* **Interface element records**
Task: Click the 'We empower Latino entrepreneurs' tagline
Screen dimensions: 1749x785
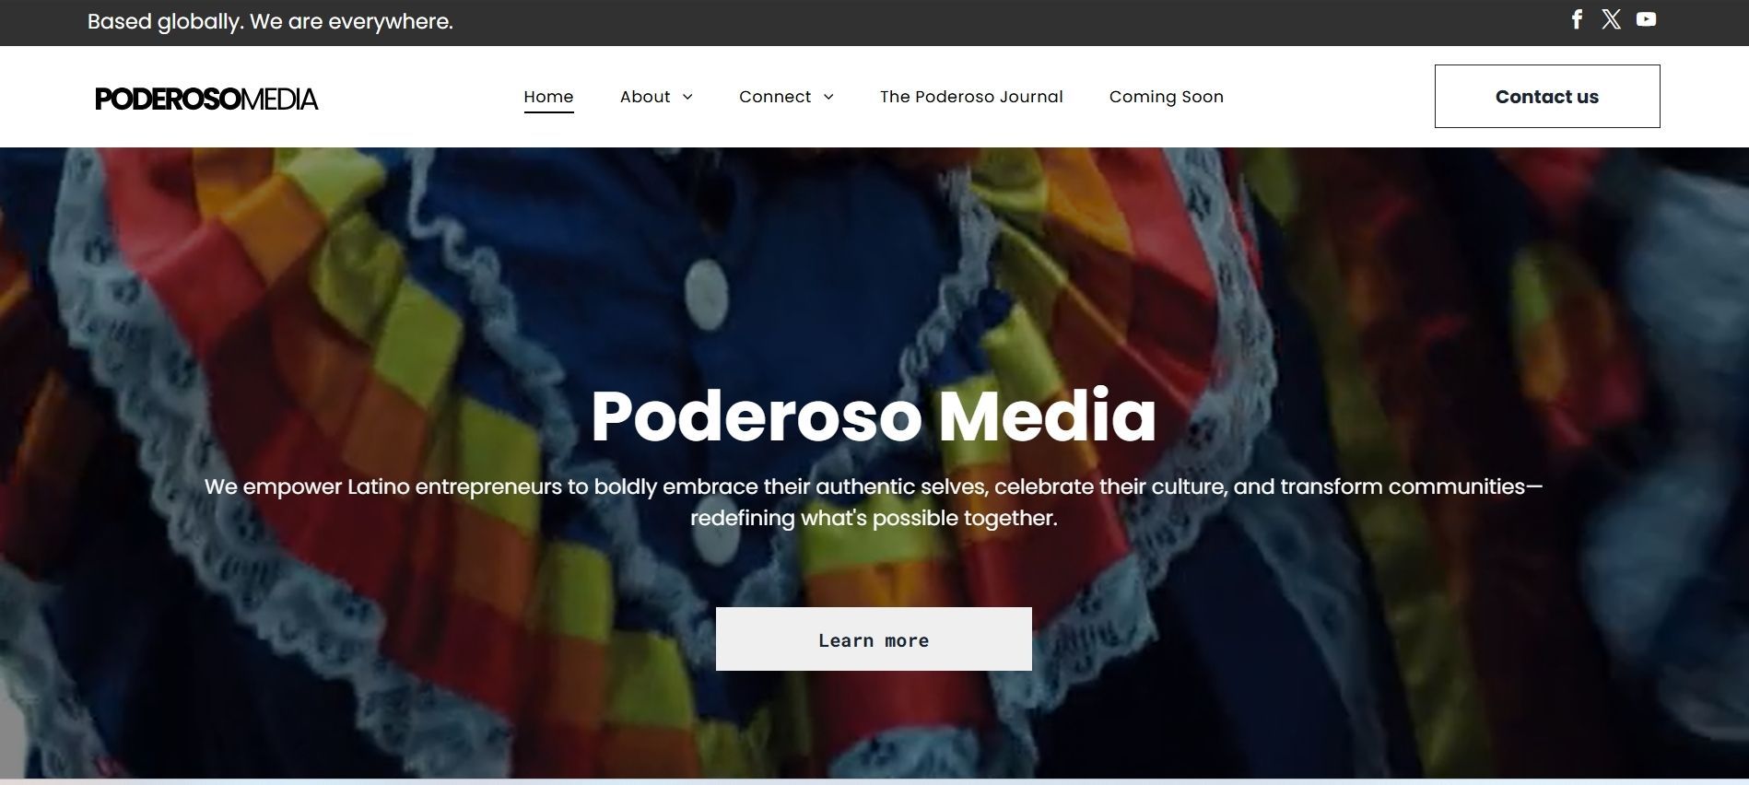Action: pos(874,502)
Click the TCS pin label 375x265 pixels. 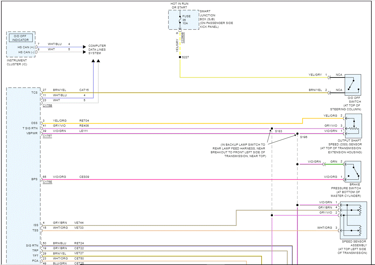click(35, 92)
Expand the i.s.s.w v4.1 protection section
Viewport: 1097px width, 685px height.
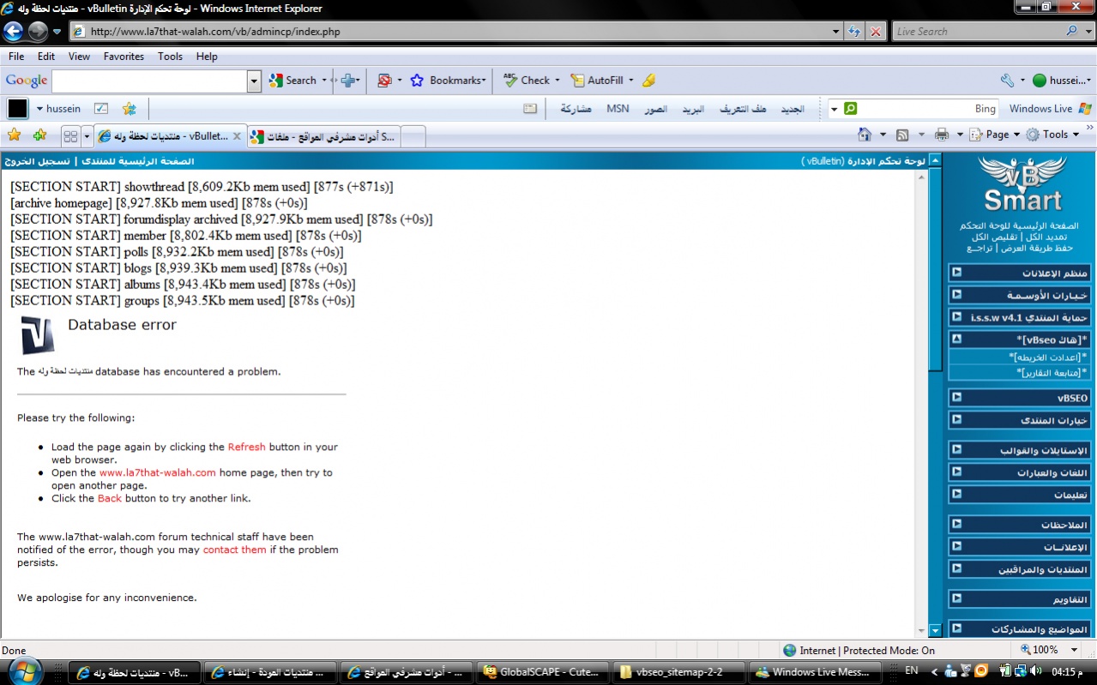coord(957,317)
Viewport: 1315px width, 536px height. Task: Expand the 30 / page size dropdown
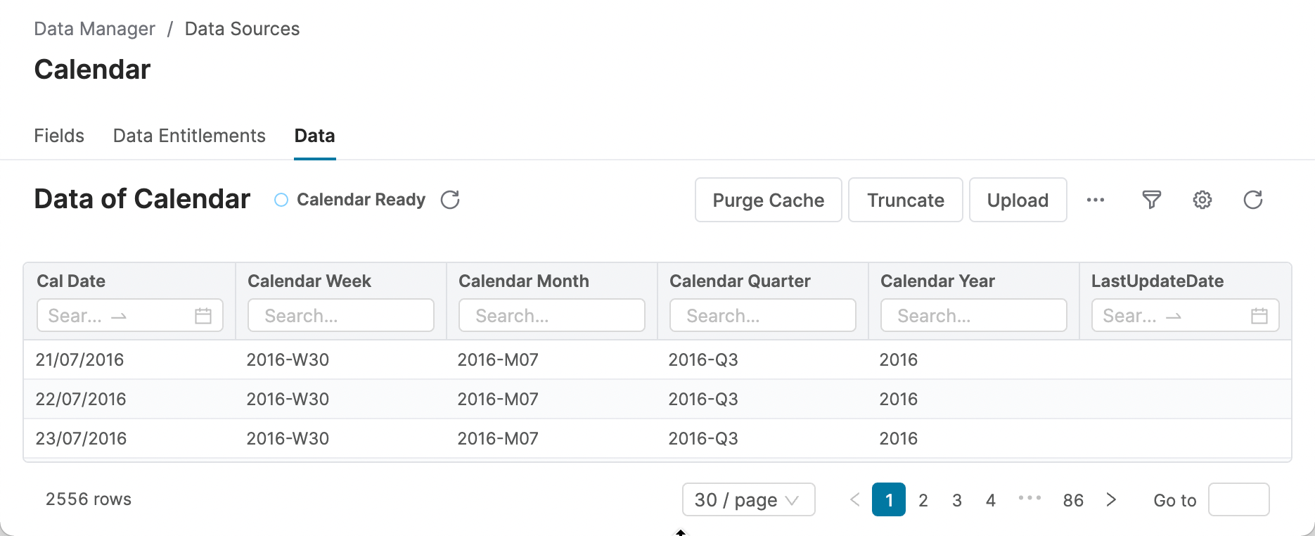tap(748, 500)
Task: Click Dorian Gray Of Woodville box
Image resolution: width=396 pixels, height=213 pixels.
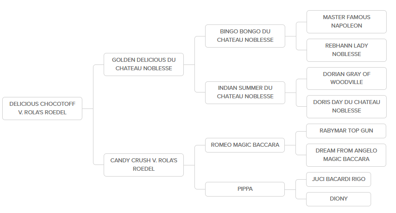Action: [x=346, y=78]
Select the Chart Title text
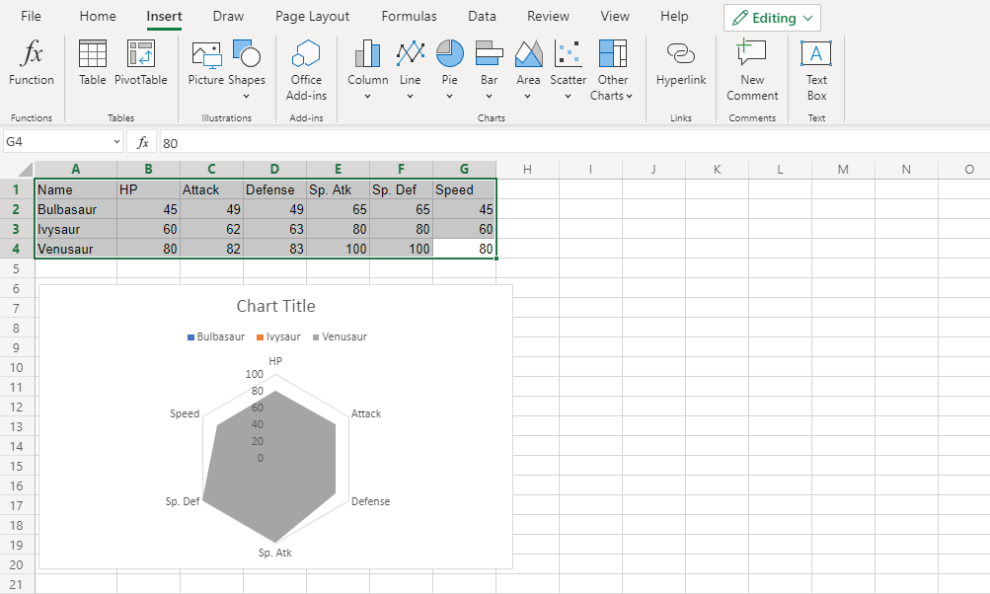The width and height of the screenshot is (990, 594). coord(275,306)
---
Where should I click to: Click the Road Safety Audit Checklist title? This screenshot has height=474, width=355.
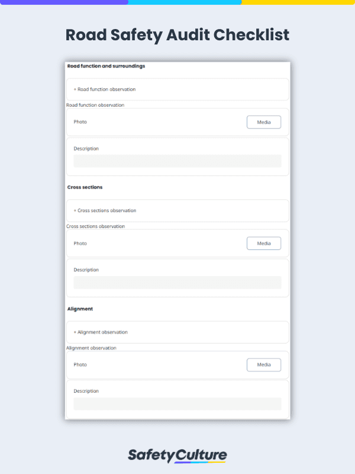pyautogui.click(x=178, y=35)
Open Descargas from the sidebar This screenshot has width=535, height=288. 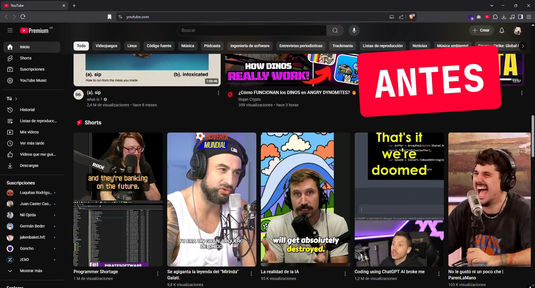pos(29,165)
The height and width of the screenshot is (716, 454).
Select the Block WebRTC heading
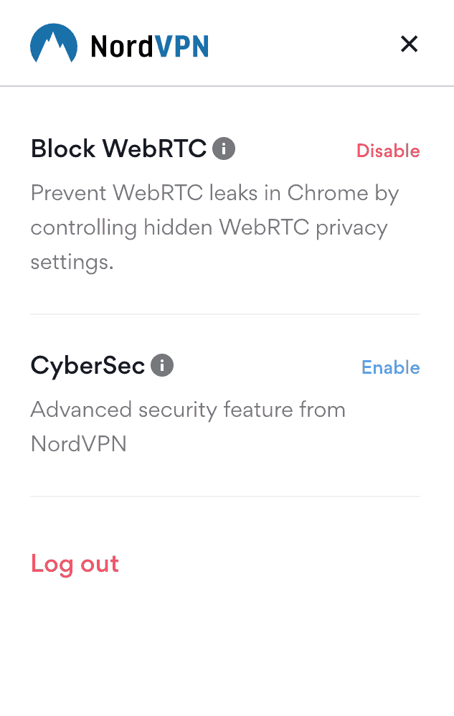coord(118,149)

* **Exercise details**
Gather every line in the listing above that contains the string "Viewport", and note that case counts.

* **Full response**
Viewport: 1097px width, 685px height.
Viewport: 1315px width, 536px height. Task: Expand the 30 / page size dropdown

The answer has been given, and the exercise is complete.